I am starting the process of winding down … preparing for the long journey home. I know I will be here for two more weeks but classes ended Thursday and last night there was a Faculty farewell party … one of those places where they keep bringing you little plates of food and keep pouring beer in your glass. I didn’t feel anything until I started walking home. I thought the walk would be good for me. Let me just say it was an interesting walk (stagger?) home.
In two weeks, I'll be heading back to Philadelphia. Wow. Those eight weeks flew by.
My last day of classes was really sad for me. I have so enjoyed these students. They are different than the ones I have on the main campus --- many of whom have grown up in the Philly area and never done any foreign travel. The students here are more outgoing, more curious. They are a little older on average than in my US classes and so they have more life experience. They were interested, engaged, did the work, asked good questions, made arguments.
I had a group of military vets in my marketing class. I get one or two vets in my US classes, but half of this class was veterans. Whether here, or in the US, these are guys and gals who are used to knuckling down and getting the job down. Their experience enables them to add so much to the class discussion. I was talking in one class about "price" and how it depends on the context. Price of a bottle of water at a convenience store may be $1.25. That same bottle of water at the movie theater is $5.00. One of the vets shared that he'd been at some festival in Japan where they were selling "hot dog" water for $40! He wasn't exactly sure what it was but it supposedly had health benefits.
The exchange students from the US have had the guts to pack themselves up and move to another country. Wish I had done it when I was their age. Most of them are embracing the experience. Cramming in every bit of sightseeing, traveling, and eating in that they can before they have to go home. (Just like I am!)
I had students from a variety of different family backgrounds ... American, Japanese, Chinese, Pakistani, Sikh. Some from mixed heritage: German father, Japanese mother - spoke English with a German accent; Japanese mother, British father - spoke with an English accent. I have these kind of students in my US classes, but they get lost in the numbers. My classes here (17 students) were about a quarter of the size of my US classes (72). The class rooms are smaller, and flat with movable tables and chairs, so I could get out among them. Easily put them into groups work. Rearrange the furniture. Get to know them.

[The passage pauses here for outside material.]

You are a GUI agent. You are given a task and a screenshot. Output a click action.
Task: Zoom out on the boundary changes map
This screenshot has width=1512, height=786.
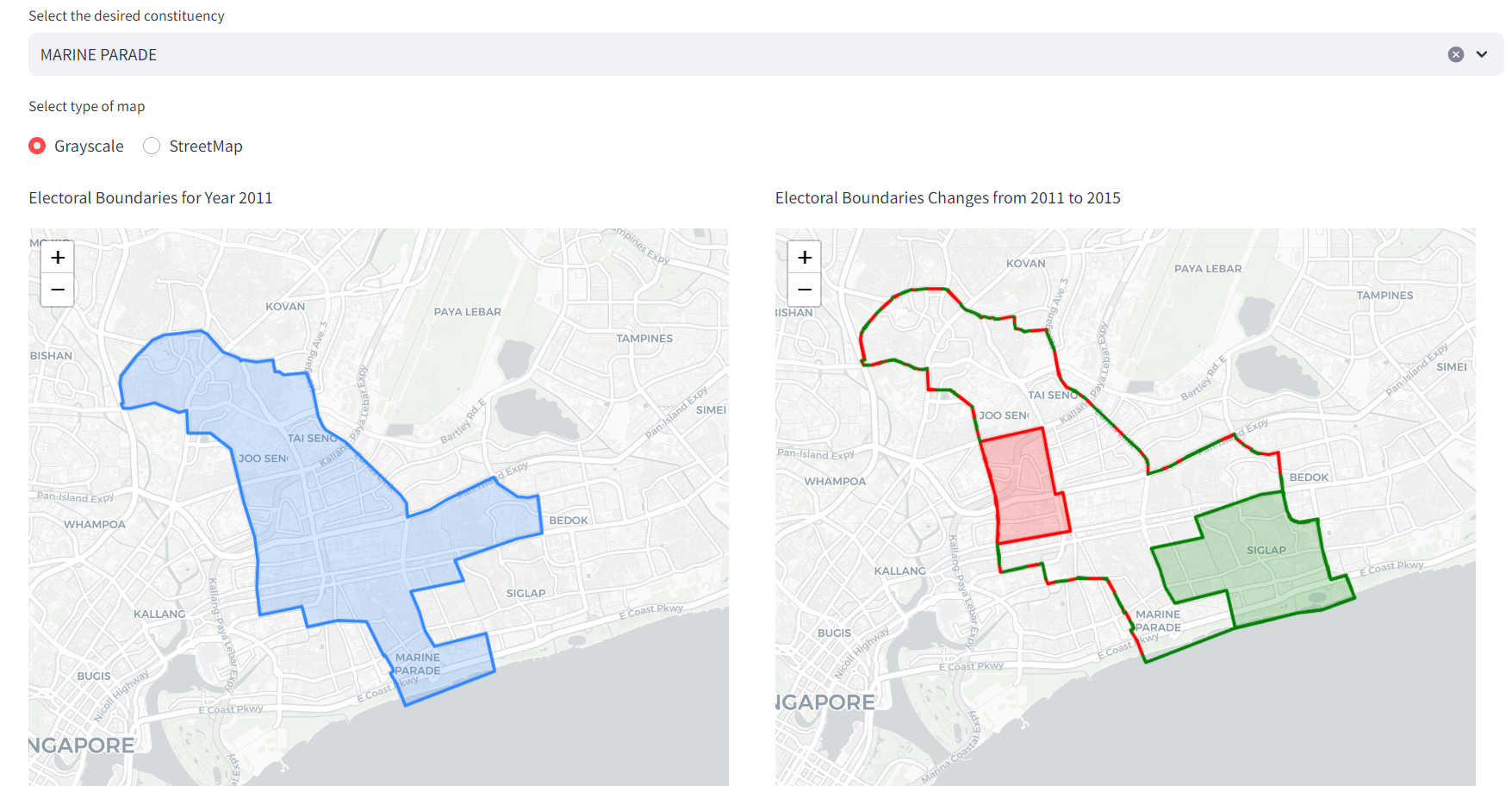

My last class ended on a really funny note. The final assignment in the business communications class was to give a speech. I gave them a list of 30 topics to choose from, and they each had a maximum of 6 minutes to speak. I was using the clock on my phone to time them. I made them stop talking when timer music went off.
The penultimate speaker talked about her search for her path in life. Something I can relate to. I'm still searching at this advanced age. When she finished I told her what I tell all my students ... "What you do the day you graduate, doesn't have to be what you do with the rest of your life. Look at me, I have a PhD in chemistry and here I am teaching marketing and communications in Japan." I got the usual reaction. A gasp. A question ... really? The class philosopher wanted to know the title of my dissertation.
Then the final speaker, who is dealing with a serious illness, got and talked about the power of laughter. What a great final topic. When she finished, I got up to give my final remarks. I was about halfway through what I wanted to say when the timer on my phone went off. Every body burst out laughing, especially me. "Well, i guess times up! I have to stop talking."